New York Natural Heritage Program
A Noctuid Moth
Chytonix sensilis Grote, 1881

General Description [-]
Chytonix sensilis is very similar to other species in the genus. Even experts will have difficulty separating Chytonix sensilis from Chytonix ruperti, which could be the same species. The illustrations in Rings et al. (1992) and Rockburn and Lafontaine (1976) appear to be Chytonix ruperti. In general, Chytonix sensilis (and ruperti) adults are much grayer than the common Chytonix palliatricula and have a shorter flight season. Any specimens found before mid-July and in September, except possibly on Long Island, can be assumed to be Chytonix palliatricula. The typical southern Chytonix sensilis is illustrated by Kimball (1965).

Characters Most Useful for Identification [-]
The flight season is a strong clue that will aid in the identification of this species, as it will be found in July or August. It is much grayer than Chytonix palliatricula and differs in genitalia (see Forbes 1954). The possibly conspecific Chytonix ruperti differs slightly in genitalia, as shown by Forbes (1954) and tends to be brighter gray with less brown, more crisply marked and with a clear, sharply defined white spot on the forewing. The subterminal line of the forewing is preceded by a vague dark shade on Chytonix sensilis and usually by a series of dark spots on the lower half in Chytonix ruperti. Any identification of this species must be verified by an expert and may require genitalia dissection if the specimen is worn or to distinguish Chytonix ruperti from Chytonix sensilis. Field photographs under artificial lights should not be used for the basis of identification.

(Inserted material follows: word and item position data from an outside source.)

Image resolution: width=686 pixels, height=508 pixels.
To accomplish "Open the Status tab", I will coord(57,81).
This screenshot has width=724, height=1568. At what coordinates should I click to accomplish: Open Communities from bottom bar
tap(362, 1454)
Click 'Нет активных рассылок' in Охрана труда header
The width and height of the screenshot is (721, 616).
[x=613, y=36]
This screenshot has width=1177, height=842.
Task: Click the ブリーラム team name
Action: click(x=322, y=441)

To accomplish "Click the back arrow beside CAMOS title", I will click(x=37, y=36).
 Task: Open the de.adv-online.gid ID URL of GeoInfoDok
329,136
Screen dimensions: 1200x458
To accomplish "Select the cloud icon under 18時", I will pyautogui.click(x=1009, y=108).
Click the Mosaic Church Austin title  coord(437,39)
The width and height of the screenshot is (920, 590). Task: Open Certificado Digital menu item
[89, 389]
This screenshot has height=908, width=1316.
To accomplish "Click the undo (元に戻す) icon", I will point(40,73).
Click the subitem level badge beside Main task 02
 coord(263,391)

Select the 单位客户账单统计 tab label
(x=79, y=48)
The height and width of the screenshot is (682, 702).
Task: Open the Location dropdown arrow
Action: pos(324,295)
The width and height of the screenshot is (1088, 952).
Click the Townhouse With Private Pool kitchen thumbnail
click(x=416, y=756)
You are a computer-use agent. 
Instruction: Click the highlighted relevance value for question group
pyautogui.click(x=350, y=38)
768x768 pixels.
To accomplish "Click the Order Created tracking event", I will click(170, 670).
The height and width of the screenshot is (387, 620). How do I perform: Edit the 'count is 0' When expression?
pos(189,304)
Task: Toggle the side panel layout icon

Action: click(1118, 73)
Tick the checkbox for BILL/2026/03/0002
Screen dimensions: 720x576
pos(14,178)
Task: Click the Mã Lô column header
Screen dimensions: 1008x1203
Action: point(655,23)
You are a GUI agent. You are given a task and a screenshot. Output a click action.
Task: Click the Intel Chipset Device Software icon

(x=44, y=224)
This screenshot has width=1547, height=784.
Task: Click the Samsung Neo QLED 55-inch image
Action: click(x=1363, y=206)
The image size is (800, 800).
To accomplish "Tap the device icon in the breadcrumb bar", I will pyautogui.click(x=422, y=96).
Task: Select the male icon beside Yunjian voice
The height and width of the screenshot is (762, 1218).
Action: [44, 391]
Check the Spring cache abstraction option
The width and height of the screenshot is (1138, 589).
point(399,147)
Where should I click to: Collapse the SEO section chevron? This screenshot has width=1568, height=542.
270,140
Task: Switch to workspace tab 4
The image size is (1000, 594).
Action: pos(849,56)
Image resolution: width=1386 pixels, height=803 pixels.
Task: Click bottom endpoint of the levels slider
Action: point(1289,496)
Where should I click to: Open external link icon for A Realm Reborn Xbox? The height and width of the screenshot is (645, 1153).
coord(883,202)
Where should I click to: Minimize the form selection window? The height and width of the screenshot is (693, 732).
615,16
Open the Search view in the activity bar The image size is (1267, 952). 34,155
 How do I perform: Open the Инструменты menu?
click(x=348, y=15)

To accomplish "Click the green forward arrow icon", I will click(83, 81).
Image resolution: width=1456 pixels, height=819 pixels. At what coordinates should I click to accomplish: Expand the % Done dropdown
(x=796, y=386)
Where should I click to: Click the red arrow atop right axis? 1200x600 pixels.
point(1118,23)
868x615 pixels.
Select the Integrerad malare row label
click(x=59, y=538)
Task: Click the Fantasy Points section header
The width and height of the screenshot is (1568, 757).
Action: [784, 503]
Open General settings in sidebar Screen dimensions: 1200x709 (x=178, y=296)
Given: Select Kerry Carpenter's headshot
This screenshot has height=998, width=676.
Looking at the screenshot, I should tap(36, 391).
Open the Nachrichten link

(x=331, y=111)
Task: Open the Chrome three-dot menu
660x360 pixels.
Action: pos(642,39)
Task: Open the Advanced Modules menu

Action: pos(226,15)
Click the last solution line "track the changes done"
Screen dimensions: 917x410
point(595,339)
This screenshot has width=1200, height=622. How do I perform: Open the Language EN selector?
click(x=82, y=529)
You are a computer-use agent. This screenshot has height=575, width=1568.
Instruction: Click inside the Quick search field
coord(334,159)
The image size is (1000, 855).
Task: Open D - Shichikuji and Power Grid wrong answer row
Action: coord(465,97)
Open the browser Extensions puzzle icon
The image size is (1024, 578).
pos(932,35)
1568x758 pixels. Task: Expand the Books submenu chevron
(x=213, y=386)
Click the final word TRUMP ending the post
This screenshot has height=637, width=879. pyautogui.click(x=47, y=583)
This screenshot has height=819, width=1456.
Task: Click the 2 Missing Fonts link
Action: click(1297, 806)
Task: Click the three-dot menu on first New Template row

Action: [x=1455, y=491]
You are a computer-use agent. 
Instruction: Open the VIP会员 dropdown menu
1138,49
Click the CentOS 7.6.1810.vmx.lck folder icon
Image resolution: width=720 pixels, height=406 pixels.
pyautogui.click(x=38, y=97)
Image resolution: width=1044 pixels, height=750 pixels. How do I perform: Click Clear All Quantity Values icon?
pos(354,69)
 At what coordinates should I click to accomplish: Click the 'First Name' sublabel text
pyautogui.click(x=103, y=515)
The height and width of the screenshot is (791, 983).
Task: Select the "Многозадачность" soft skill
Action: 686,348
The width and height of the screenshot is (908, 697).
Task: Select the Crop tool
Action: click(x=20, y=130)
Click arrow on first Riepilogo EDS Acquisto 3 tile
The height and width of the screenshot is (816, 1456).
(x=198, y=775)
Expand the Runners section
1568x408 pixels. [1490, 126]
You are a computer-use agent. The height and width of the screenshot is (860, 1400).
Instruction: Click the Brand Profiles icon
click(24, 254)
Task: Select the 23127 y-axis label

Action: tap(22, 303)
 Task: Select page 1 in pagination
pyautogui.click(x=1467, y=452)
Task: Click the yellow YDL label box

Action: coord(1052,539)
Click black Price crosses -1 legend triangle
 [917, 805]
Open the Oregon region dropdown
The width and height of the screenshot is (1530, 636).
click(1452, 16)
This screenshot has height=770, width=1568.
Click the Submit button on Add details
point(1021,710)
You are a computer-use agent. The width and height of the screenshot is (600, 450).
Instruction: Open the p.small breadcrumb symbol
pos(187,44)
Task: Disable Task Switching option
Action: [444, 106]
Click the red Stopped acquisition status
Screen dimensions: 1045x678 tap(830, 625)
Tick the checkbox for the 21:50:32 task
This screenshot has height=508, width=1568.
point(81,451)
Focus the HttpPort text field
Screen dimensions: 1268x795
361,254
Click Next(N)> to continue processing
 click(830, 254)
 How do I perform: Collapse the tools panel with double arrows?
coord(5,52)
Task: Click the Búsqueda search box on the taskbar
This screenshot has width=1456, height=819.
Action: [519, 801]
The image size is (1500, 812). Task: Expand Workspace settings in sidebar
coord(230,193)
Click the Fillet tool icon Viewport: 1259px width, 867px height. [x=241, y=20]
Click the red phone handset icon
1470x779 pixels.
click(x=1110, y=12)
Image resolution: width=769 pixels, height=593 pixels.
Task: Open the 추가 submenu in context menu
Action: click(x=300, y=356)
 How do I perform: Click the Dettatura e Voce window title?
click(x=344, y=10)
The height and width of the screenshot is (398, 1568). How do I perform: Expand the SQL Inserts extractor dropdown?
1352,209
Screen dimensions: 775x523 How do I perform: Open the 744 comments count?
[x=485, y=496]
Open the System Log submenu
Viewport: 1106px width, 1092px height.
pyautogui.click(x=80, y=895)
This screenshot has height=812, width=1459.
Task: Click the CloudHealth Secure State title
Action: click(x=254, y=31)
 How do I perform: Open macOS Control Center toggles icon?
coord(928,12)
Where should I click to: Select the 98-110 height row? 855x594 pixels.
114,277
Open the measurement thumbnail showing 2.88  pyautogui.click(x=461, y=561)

Best Life Stage for Proper Identification [-]
Adult only.

Behavior [-]
The adults come readily to blacklights and sometimes also come to bait.

Diet [-]
The larvae apparently graze fungi in the leaf litter, mostly off of dead wood.
A Noctuid Moth Images
click to enlarge
The Best Time to See
This species, including Chytonix ruperti, is strictly single brooded flying in about late July to mid-August in the Albany area. It likely occurs a bit later on Long Island (in August) and earlier in Clinton County (by mid-July). Specimens of this genus collected later or earlier than these dates are the common Chytonix palliatricula, which likely flies from May into September, as it does in New Jersey.
Reproducing Larvae present and active Pupae or prepupae present
The time of year you would expect to find A Noctuid Moth reproducing (blue shading), larvae present and active (green shading) and pupae or prepupae present (orange shading) in New York.
Similar Species
  • A Noctuid Moth (Chytonix ruperti)
    Chytonix sensilis and Chytonix ruperti are similar and there is a possibility that the two may actually be the same species.